Menurutnya, selama ini pemerintah telah gencar melaksanakan sosialisasi literasi digital kepada masyarakat dan meningkatkan efektivitas penyadaran tersebut.
“Makanya kita dorong pemerintah ini juga masuk ke kampus-kampus, masyarakat paling bawah untuk memberikan penjelasan mengenai legalitas dan logis dalam investasi, yang di dalamnya ada investasi aset kripto,” ujarnya.
Ia menyarankan agar pemerintah tidak hanya meningkatkan itensitas literasi digital, tapi juga harus efektivitasnya. Ia juga berharap agar sosialisasi terkait dengan literasi keuangan digital, investasi dan aset kripto masuk ke dalam sistem pendidikan.
“Artinya produk-produk keuangan, termasuk keuangan digital masuk ke dalam kurikulum SD, SMP hingga SMA. Sehingga dalam jangka panjang masyarakat tahu apa manfaatnya, risiko dan legalitas. Itu harus sudah ada sejak dini. Ini yang kita harapkan,” tuturnya.
Bursa Efek Indonesia (BEI) sebelumnya melaporkan bahwa jumlah investor pasar modal di Indonesia telah melampaui 14 juta Single Investor Identification (SID). Pada Kamis, 3 Oktober 2024, jumlah investor pasar modal tercatat sebanyak 14.001.651 SID, meningkat 1.833.590 SID dibandingkan posisi akhir tahun lalu yang mencapai 12.168.061 SID.
Direktur Utama BEI, Iman Rachman, menyatakan bahwa industri pasar modal memiliki peran penting dalam mendorong pertumbuhan ekonomi negara.

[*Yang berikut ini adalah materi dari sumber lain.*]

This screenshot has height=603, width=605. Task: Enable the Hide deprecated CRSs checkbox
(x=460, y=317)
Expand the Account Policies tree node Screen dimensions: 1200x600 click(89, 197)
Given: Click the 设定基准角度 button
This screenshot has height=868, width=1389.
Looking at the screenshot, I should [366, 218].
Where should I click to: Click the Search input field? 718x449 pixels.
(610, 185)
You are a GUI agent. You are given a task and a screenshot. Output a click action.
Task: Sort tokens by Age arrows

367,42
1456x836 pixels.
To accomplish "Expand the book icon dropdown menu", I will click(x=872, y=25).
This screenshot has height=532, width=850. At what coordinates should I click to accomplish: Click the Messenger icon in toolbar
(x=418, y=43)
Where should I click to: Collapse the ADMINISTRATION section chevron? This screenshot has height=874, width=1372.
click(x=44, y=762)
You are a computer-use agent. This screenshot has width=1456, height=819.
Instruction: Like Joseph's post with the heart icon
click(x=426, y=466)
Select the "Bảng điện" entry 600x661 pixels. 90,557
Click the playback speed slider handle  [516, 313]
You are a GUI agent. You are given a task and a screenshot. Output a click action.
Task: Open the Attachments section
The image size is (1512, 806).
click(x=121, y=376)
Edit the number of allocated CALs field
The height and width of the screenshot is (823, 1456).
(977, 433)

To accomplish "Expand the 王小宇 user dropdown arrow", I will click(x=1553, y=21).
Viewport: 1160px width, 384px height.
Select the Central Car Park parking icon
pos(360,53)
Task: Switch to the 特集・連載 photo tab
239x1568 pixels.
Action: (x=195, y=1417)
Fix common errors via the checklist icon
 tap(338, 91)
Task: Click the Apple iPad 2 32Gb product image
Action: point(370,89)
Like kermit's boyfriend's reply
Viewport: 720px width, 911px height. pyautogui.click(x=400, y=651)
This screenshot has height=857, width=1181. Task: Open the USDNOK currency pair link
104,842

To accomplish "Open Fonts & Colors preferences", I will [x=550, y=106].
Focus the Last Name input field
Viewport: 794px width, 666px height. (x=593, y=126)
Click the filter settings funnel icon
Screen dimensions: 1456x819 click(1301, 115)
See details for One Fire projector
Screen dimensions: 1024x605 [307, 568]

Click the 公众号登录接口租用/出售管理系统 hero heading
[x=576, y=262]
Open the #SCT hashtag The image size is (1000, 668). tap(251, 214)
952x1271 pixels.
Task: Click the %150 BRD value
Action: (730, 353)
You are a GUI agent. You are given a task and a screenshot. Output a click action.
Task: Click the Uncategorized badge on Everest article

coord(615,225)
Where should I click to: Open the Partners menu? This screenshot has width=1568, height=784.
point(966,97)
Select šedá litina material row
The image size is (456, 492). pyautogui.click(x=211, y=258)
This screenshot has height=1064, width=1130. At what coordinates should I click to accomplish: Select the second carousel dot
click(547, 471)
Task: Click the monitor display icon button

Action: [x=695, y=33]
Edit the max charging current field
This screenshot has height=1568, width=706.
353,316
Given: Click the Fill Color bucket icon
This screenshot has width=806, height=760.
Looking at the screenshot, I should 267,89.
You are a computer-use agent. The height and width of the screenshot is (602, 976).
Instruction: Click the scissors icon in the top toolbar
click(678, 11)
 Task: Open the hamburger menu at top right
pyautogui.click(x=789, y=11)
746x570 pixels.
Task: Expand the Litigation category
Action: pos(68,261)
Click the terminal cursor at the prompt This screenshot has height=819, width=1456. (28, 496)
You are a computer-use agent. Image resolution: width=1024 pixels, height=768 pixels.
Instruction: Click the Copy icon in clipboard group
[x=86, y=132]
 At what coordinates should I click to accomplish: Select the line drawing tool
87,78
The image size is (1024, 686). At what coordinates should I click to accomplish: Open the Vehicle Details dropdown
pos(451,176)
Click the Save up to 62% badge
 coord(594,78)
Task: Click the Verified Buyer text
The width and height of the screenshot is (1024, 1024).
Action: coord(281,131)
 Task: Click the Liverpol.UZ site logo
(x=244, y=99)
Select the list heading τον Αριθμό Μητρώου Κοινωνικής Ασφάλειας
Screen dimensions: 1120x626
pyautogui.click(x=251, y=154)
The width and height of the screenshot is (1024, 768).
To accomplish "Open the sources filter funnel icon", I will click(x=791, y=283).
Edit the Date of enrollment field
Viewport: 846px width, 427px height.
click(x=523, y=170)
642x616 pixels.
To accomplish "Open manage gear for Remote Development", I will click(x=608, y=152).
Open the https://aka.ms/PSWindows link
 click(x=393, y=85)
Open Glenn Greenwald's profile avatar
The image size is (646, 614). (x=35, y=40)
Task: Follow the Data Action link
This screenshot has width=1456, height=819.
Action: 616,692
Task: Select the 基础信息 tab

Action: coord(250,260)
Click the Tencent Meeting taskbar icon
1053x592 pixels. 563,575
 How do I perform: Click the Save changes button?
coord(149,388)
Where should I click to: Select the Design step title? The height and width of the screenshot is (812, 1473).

Menurutnya, pasar modal yang maju dan stabil dapat menciptakan pertumbuhan ekonomi yang inklusif dan berkelanjutan.
Iman menekankan bahwa hal ini memerlukan kolaborasi yang baik antara pemerintah, sektor bisnis, dan masyarakat. Ia juga menambahkan bahwa pertumbuhan investasi yang diiringi dengan peningkatan literasi keuangan masyarakat akan memperkuat daya tahan pasar modal Indonesia dalam menghadapi dinamika global, termasuk aliran dana dari investor asing.
BEI sendiri telah menyelenggarakan 19.779 kegiatan edukasi yang melibatkan lebih dari 24 juta peserta dari awal tahun hingga akhir September 2024. Kegiatan tersebut mencakup Sekolah Pasar Modal (SPM), program Duta Pasar Modal (DPM), dan berbagai webinar yang dirancang untuk meningkatkan pemahaman masyarakat Indonesia tentang investasi.
Selain itu, BEI juga aktif mengampanyekan gerakan #AkuInvestorSaham, yang berhasil menarik perhatian generasi muda. Saat ini, sekitar 79 persen dari investor baru berusia di bawah 40 tahun, menunjukkan tingginya partisipasi generasi muda dalam berinvestasi di pasar modal.
Pencapaian ini, menurut Iman, dapat terwujud berkat sinergi erat antara BEI, Otoritas Jasa Keuangan (OJK), Self-Regulatory Organizations (SRO), dan pemangku kepentingan lainnya. Inovasi digitalisasi edukasi yang terus dilakukan oleh BEI juga dinilai berperan penting dalam meningkatkan literasi keuangan masyarakat.
Otoritas Jasa Keuangan (OJK) menyoroti pentingnya perencanaan keuangan bagi generasi Z dengan tujuan utama untuk memberikan pemahaman mengenai literasi keuangan, perencanaan investasi, serta kewaspadaan terhadap aktivitas keuangan ilegal.
Viko Hadian, dari Financial Advisor Community OJK, menyampaikan di Jakarta pada Selasa bahwa edukasi literasi keuangan bertujuan untuk membantu generasi Z memahami produk dan layanan jasa keuangan dengan baik.
Ia menekankan bahwa hal ini penting untuk melindungi mereka dari penipuan berkedok investasi dan aktivitas keuangan ilegal yang marak di era digital.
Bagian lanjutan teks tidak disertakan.